■ What you will do: Produce a word-for-word copy of the data that follows, excluding images.
◇ ◇ ◇ ◇ ◇
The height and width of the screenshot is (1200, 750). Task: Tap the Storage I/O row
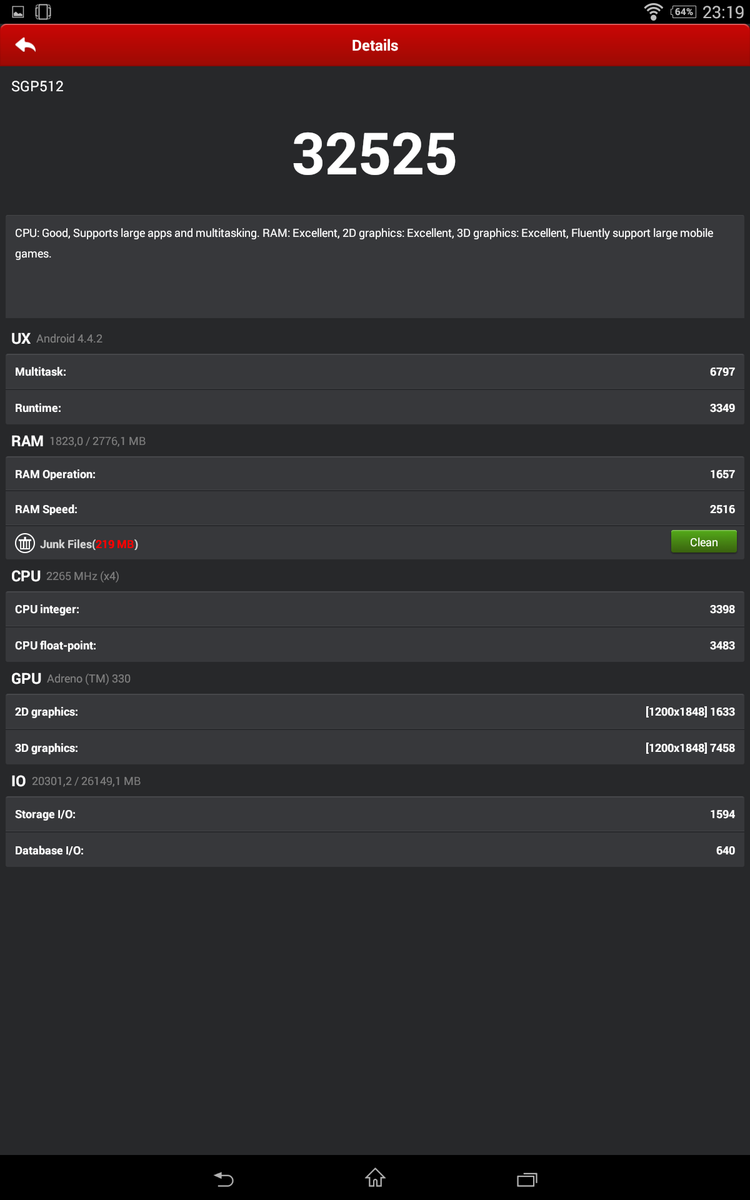coord(375,815)
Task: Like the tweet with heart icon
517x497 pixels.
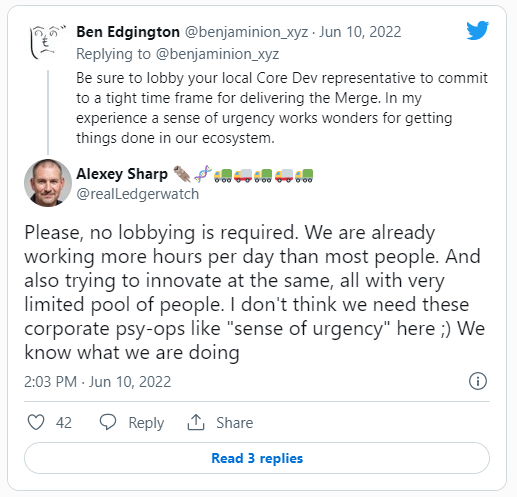Action: pos(36,422)
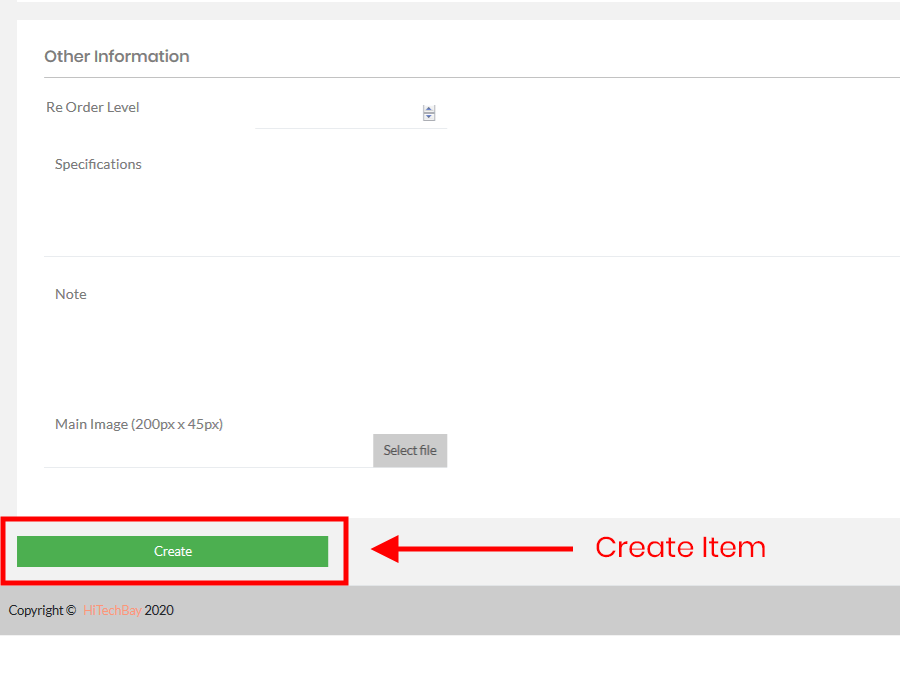Click the Re Order Level label
Screen dimensions: 900x675
tap(93, 107)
◇ ◇ ◇ ◇ ◇
■ Exercise result:
The height and width of the screenshot is (1200, 750). Task: Tap the Storage I/O row
coord(375,815)
Task: Like the tweet with heart icon
517x497 pixels.
Action: pos(36,422)
Click the Re Order Level label
Screen dimensions: 900x675
tap(93, 107)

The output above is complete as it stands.